**SUPPLIED TEXT**
====

The Autorité de la concurrence hands out fines totalling €1,1 billion to Apple for engaging in anticompetitive agreements within its distribution network and abuse of a situation of economic dependency with regard to its “premium” independent distributors.
The two wholesalers, Tech Data and Ingram Micro, were also fined, respectively, €76,1 million and €62,9 million for one of the anticompetitive agreement practices.
After receiving a complaint in 2012 from eBizcuss, a distributor of specialised high-end Apple products (Apple Premium Reseller, APR), the Autorité de la concurrence fined Apple €1,1 billion, as well as wholesalers Tech Data and Ingram Micro €76,1 million and €62,9 million respectively. This decision to impose fines follows dawn raids carried out at the headquarters of Apple and its wholesalers, the litigation for which ended in December 2017.
In total, the fines amount to €1,24 billion and can be broken down as follows:
Apple : 1 101 969 952 €
Tech Data : 76 107 989 €
Ingram Micro : 62 972 668 €
TOTAL : 1 241 050 609 €
Isabelle de Silva, President of the Autorité de la concurrence, stated: “ In the course of this case, the Autorité untangled the very particular practices that had been implemented by Apple for the distribution of its products in France (excluding Iphones), such as iPad. First, Apple and its two wholesalers agreed not to compete and prevent distributors from competing with each other, thereby sterilizing the wholesale market for Apple products. Secondly, so-called Premium distributors could not safely carry out promotions or lower prices, which led to an alignment of retail prices between Apple's integrated distributors and independent Premium distributors. Finally, Apple has abused the economic dependence of these Premium distributors on it, by subjecting them to unfair and unfavorable commercial conditions compared to its network of integrated distributors. Given the strong impact of these practices on competition in the distribution of Apple products via Apple premium resellers, the Autorité has imposed the highest penalty ever pronounced in a case (€1.24 billion). It is also the heaviest sanction imposed on an economic player, in this case Apple (€1.1 billion), whose extraordinary dimension has been duly taken into account. Finally, the Autorité considered that in this case Apple had committed an abuse of economic dependence on its premium retailers, a practice which the Autorité considers to be particularly serious. "
In France, Apple is accused of having implemented three anticompetitive practices within its distribution network of electronic products (except iPhone):
Division of products and customers between its two wholesalers Tech Data and Ingram Micro
The two wholesalers concerned were also fined €139 million for having accepted and implemented the product and customer allocation mechanisms developed and supervised by Apple, instead of freely determining their business policy (see details of the fines in the summary table below).
These practices have somewhat “sterilised” the wholesale market for Apple products, freezing market shares and preventing competition between the different distribution channels for the Apple brand.
Selling prices were imposed on APRs so that they apply the same prices as those charged by Apple itself in its Apple Stores and on its website.
The practice resulted in aligning the selling prices of Apple products for end consumers in almost half of the retail market for Apple products.

====

**MATERIAL PROVIDED**
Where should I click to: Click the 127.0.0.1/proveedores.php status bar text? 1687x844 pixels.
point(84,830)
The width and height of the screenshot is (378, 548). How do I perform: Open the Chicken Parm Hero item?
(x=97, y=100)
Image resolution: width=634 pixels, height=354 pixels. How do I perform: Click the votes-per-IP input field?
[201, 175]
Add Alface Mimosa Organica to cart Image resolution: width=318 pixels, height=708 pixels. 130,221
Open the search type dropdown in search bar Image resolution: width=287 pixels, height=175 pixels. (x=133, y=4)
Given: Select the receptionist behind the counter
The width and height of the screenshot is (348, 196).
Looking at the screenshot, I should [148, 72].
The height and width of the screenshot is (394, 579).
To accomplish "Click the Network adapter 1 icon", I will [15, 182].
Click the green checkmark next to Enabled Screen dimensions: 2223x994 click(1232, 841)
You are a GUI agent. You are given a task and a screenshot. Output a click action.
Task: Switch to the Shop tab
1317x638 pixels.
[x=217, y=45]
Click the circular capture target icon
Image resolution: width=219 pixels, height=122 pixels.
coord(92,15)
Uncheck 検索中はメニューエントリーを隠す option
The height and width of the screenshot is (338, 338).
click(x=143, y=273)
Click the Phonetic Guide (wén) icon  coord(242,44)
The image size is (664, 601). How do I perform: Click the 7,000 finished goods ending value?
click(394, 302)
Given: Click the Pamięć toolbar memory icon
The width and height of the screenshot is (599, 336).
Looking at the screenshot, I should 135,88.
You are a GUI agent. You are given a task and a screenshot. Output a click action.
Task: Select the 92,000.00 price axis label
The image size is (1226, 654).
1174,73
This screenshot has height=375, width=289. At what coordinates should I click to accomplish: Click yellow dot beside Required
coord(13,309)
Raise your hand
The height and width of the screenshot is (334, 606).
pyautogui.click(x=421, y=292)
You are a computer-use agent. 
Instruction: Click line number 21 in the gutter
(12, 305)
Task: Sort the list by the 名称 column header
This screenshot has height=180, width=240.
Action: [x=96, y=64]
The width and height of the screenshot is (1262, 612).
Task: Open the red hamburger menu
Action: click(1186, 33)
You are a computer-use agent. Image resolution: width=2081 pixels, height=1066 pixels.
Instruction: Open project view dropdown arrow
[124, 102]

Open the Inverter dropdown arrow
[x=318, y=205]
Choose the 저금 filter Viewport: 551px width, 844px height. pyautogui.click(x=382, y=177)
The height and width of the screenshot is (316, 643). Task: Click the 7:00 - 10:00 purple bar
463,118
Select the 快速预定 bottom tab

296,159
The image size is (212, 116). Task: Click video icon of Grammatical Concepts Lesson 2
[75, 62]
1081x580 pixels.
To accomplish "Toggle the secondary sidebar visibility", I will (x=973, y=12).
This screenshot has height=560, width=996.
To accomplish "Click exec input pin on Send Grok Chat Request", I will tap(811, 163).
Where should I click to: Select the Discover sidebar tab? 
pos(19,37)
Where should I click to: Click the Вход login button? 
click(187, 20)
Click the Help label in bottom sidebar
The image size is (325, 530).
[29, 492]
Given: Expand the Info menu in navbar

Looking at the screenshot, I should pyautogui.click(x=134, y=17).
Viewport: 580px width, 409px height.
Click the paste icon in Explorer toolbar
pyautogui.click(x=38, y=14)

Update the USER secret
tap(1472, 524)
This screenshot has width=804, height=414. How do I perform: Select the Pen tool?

====

**WORK TO COMPLETE**
1. According to the text on Apple's French fines, who filed the 2012 complaint that led to the case?
2. From the text on Apple's French fines, quote the part that opens with the words containing "The Autorité de la concurrence hands" and closes with "in December 2017.".

**ANSWERS TO THE EXERCISE**
1. eBizcuss, a distributor of specialised high-end Apple products (an Apple Premium Reseller).

2.
The Autorité de la concurrence hands out fines totalling €1,1 billion to Apple for engaging in anticompetitive agreements within its distribution network and abuse of a situation of economic dependency with regard to its “premium” independent distributors.
The two wholesalers, Tech Data and Ingram Micro, were also fined, respectively, €76,1 million and €62,9 million for one of the anticompetitive agreement practices.
After receiving a complaint in 2012 from eBizcuss, a distributor of specialised high-end Apple products (Apple Premium Reseller, APR), the Autorité de la concurrence fined Apple €1,1 billion, as well as wholesalers Tech Data and Ingram Micro €76,1 million and €62,9 million respectively. This decision to impose fines follows dawn raids carried out at the headquarters of Apple and its wholesalers, the litigation for which ended in December 2017.